Most women who deliver at the hospital have done much more extensive research and contemplation of which stroller model to purchase or which wallpaper border goes best with the nursery wall color.
This assertion is just as bad and as narrow-minded as the people who categorically dismiss homebirths and midwives, without even bothering to consider the reasons for wanting these things.
Some women go to the hospital because they're just not interested in homebirths. It doesn't make them shallow, or superficial, or even (*gasp*) bad mothers. It's a choice that they make - just like the choice that you made. Dismissing all of them as uneducated and superficial may do wonders for your sense of moral superiority, but is hardly fair to the women who DO deliver in hospitals.
What I am critical of is the system which tries to fit every pregnancy (low or high risk) into the same mold just as a matter of policy. And as both a physician and patient I think it is appropriate to question if things are done a certain way because it is in the best interest of the patient or if it is just part of a routine or is what always has been done.
To an extent, I agree - MOST pregnancies turn out well, without complications.
The problem that I have with proponents of home births is that it sometimes seems that they equate "low risk" with "

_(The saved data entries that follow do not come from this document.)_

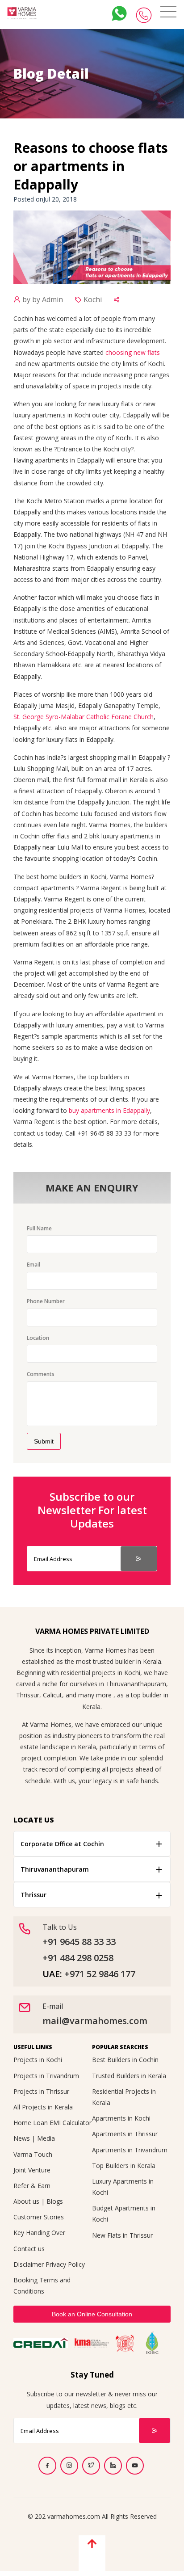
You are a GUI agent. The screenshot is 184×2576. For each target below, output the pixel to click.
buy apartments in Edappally (109, 1110)
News (21, 2138)
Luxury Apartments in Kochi (123, 2187)
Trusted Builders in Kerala (129, 2075)
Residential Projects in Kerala (124, 2097)
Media (46, 2138)
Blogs (54, 2201)
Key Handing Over (39, 2232)
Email (33, 1264)
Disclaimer (28, 2264)
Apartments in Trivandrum (129, 2150)
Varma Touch (32, 2154)
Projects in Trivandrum (46, 2075)
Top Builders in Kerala (123, 2165)
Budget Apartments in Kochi (123, 2213)
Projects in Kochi (37, 2059)
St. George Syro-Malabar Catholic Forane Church (83, 716)
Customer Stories (38, 2217)
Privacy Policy (65, 2264)
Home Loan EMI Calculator (52, 2122)
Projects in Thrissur (41, 2091)
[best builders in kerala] (22, 13)
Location (38, 1338)
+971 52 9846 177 (99, 1974)
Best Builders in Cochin (125, 2059)
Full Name (39, 1228)
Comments (40, 1374)
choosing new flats (132, 352)
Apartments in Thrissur (125, 2134)
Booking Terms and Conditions (42, 2285)
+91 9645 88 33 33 (79, 1942)
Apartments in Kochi (121, 2118)
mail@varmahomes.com (94, 2021)
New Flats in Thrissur (122, 2235)
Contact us (29, 2248)
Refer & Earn (31, 2185)
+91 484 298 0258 (77, 1958)
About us (26, 2201)
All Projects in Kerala (43, 2107)
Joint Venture (31, 2170)
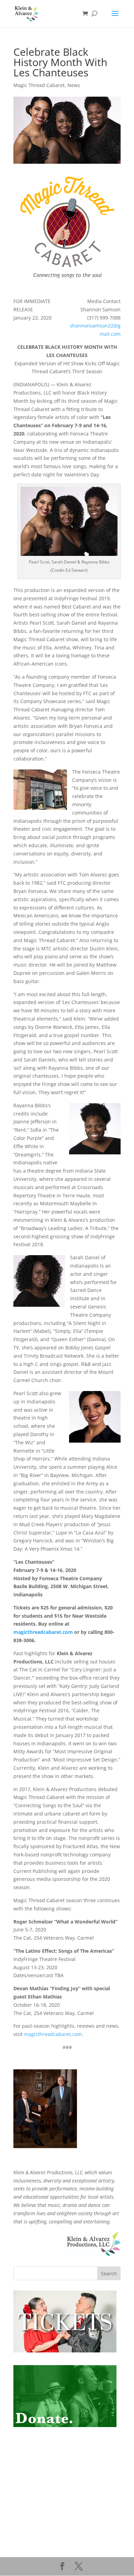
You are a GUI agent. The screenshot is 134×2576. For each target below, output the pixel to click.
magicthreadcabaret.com (43, 1632)
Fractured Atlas (30, 2474)
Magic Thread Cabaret (39, 85)
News (73, 85)
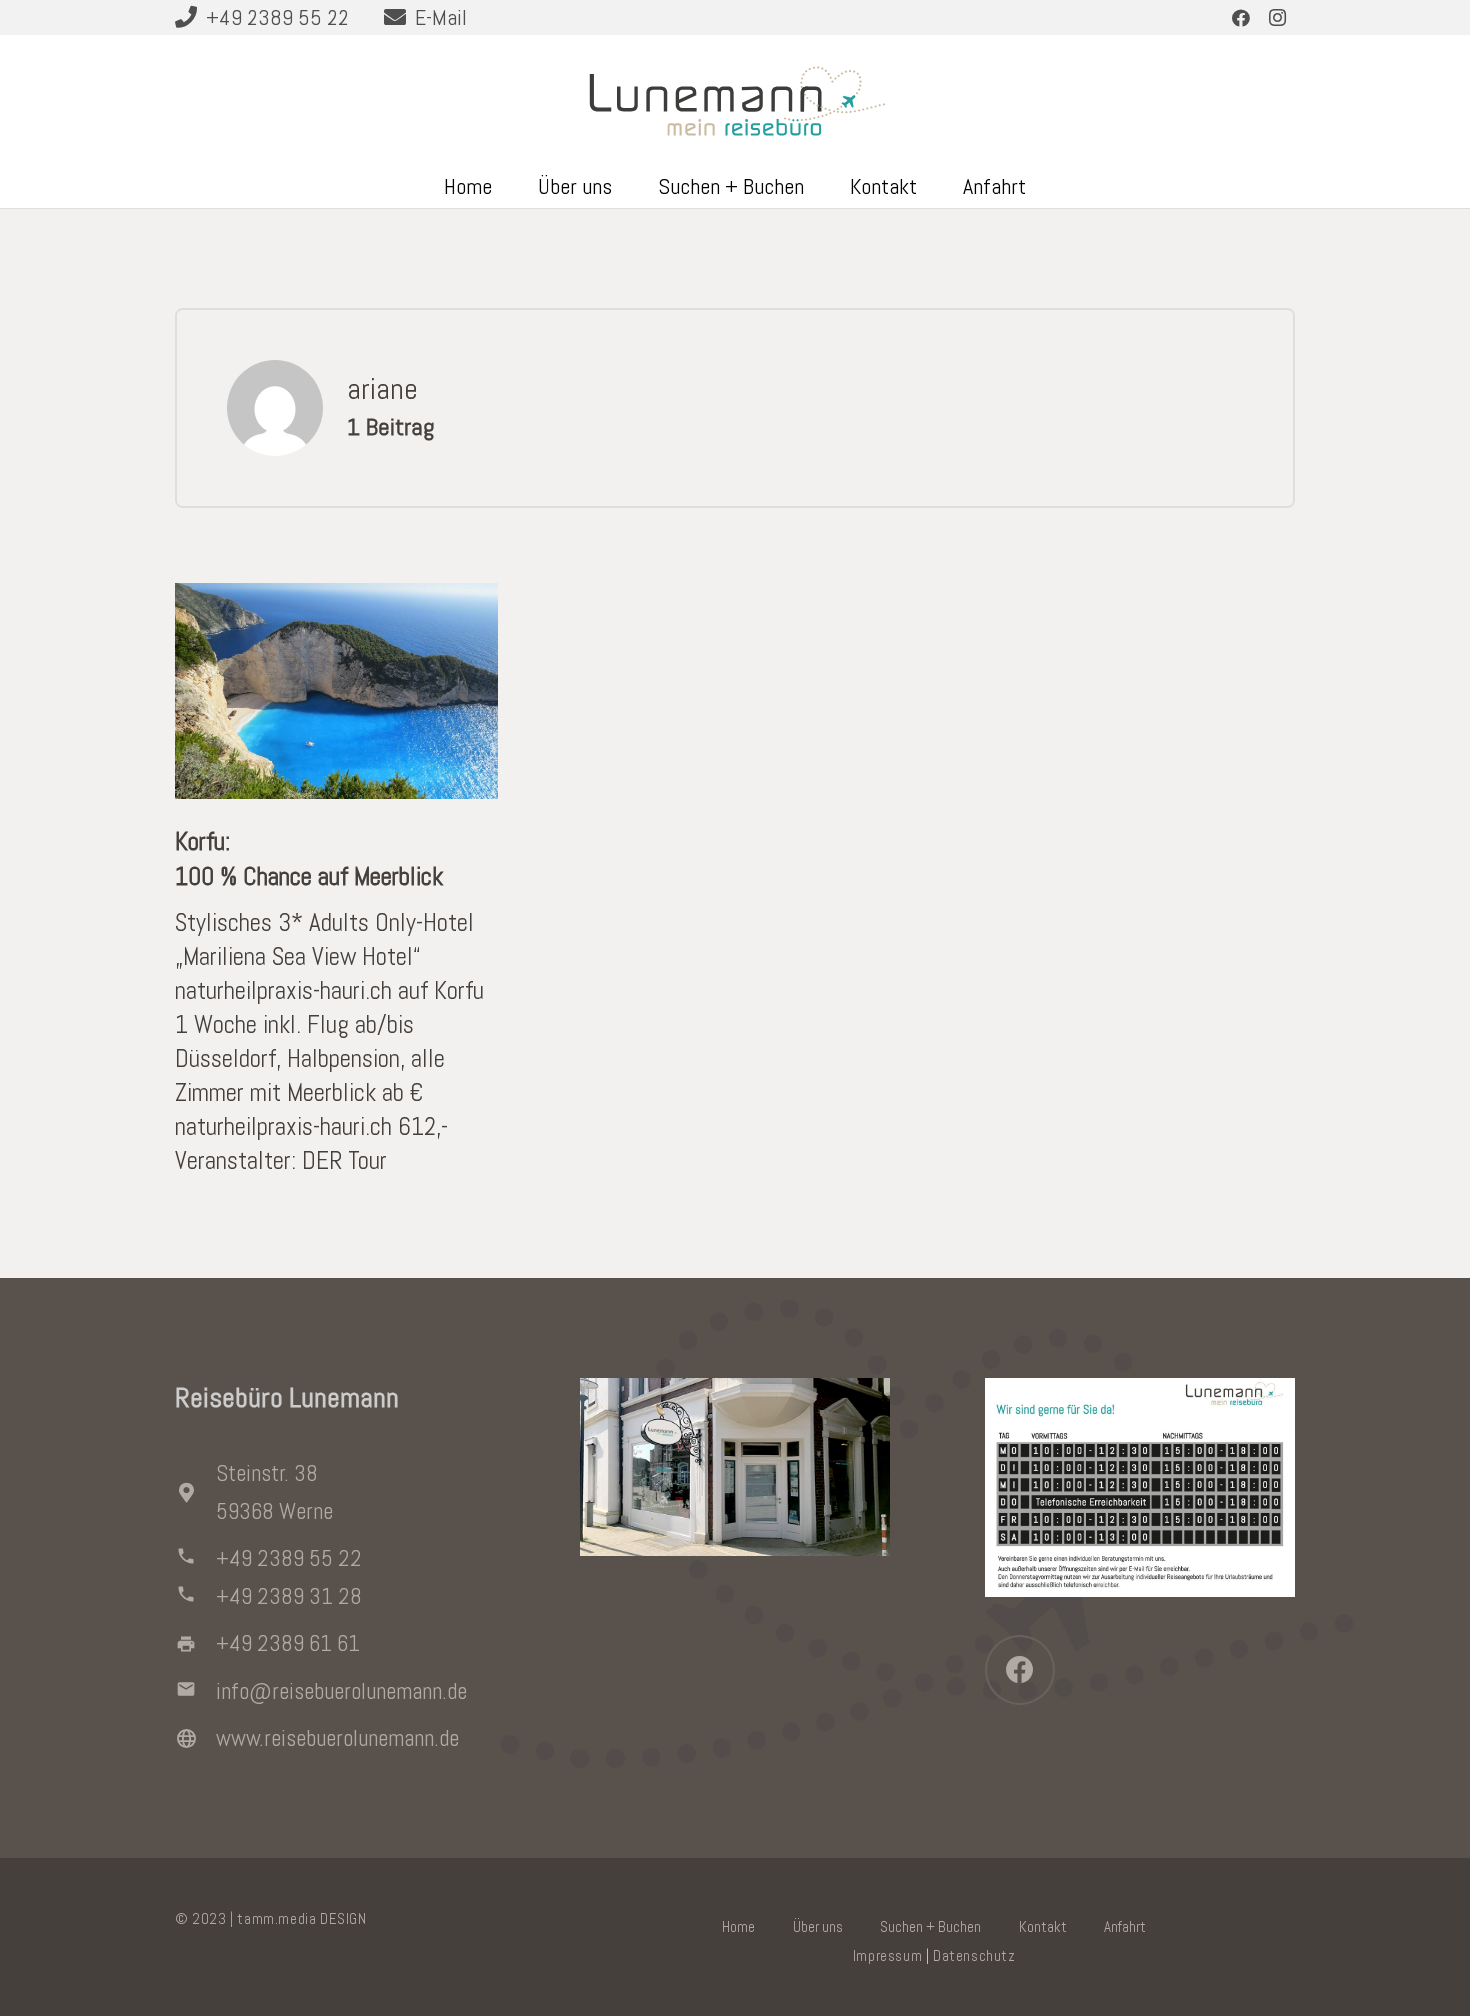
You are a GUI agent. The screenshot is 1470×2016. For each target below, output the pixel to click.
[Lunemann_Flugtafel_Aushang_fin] (1140, 1487)
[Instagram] (1277, 18)
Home (738, 1926)
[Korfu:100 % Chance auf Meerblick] (336, 599)
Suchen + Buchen (930, 1926)
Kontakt (1043, 1926)
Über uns (818, 1926)
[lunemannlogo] (735, 99)
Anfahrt (1125, 1926)
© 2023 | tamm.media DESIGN (271, 1918)
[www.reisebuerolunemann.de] (195, 1739)
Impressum (887, 1955)
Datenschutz (974, 1955)
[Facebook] (1241, 18)
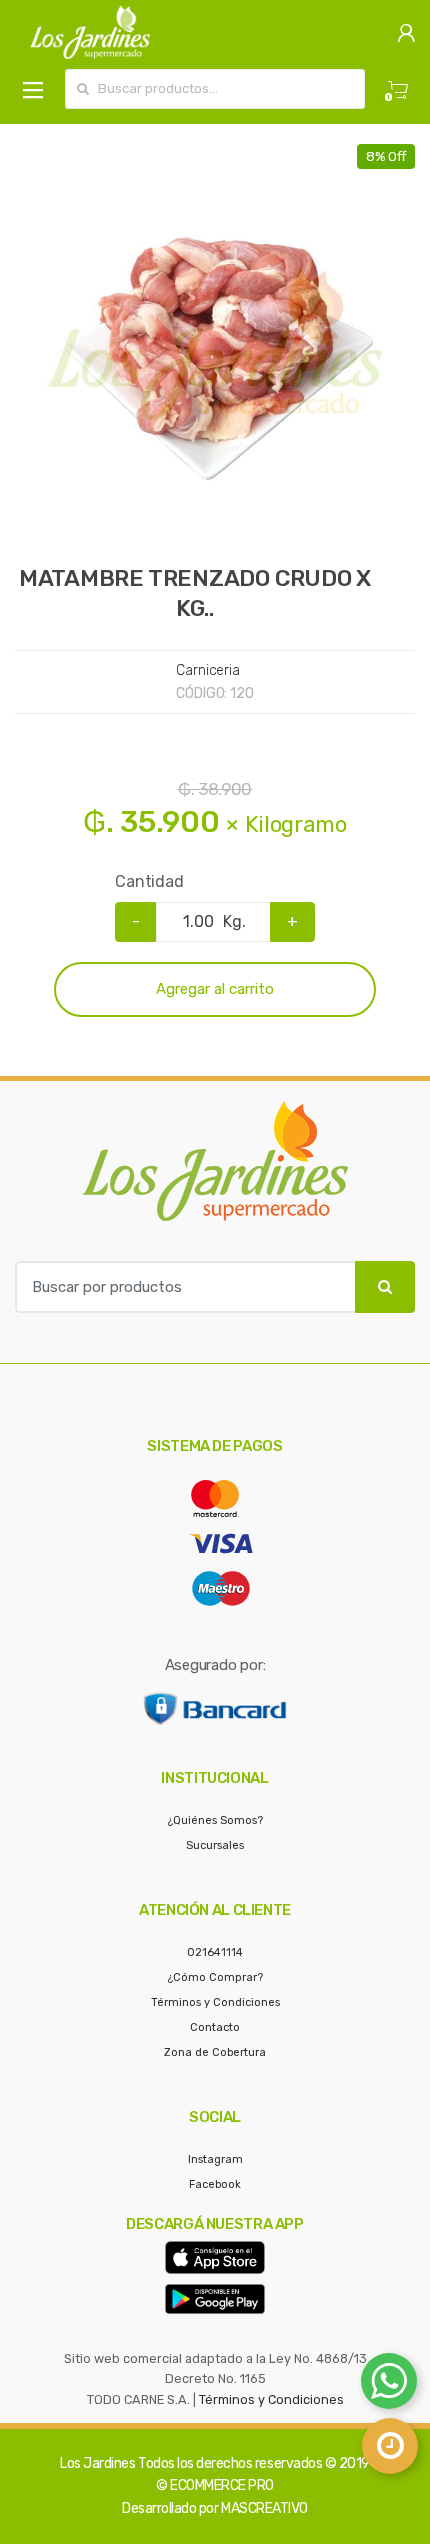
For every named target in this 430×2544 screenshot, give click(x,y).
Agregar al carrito (215, 989)
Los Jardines (97, 2463)
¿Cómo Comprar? (215, 1977)
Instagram (215, 2159)
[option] (215, 344)
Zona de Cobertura (215, 2052)
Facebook (215, 2184)
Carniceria (208, 670)
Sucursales (215, 1845)
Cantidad (149, 881)
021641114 (215, 1952)
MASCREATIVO (264, 2508)
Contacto (215, 2027)
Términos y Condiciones (215, 2002)
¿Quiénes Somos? (215, 1820)
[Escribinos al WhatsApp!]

NO risk." And that's just not true.
As an ophthalmologist, I'm sure that many of the procedures that you offer your patients are safe and "low risk." But there's no way that you'd ever call ANY procedure "no risk" - that's just not true, and not fair to your patient.
I think it's really a difference in mindset. Most pregnant women seem pretty sure that their pregnancy will turn out well - none of them really anticipate anything bad happening. And most of them will be correct.
But I think that a lot of OB/gyns are trained to think of the "worst case scenario" - and a lot of current practice seems dictated by that mindset. But until we can turn "low risk" pregnancies into "no risk" pregnancies, then the current practice model probably isn't going to change much.
(Have you read the anesthesia forums? Some of the OB emergencies that the anesthesiologists argue about are absolutely hair raising.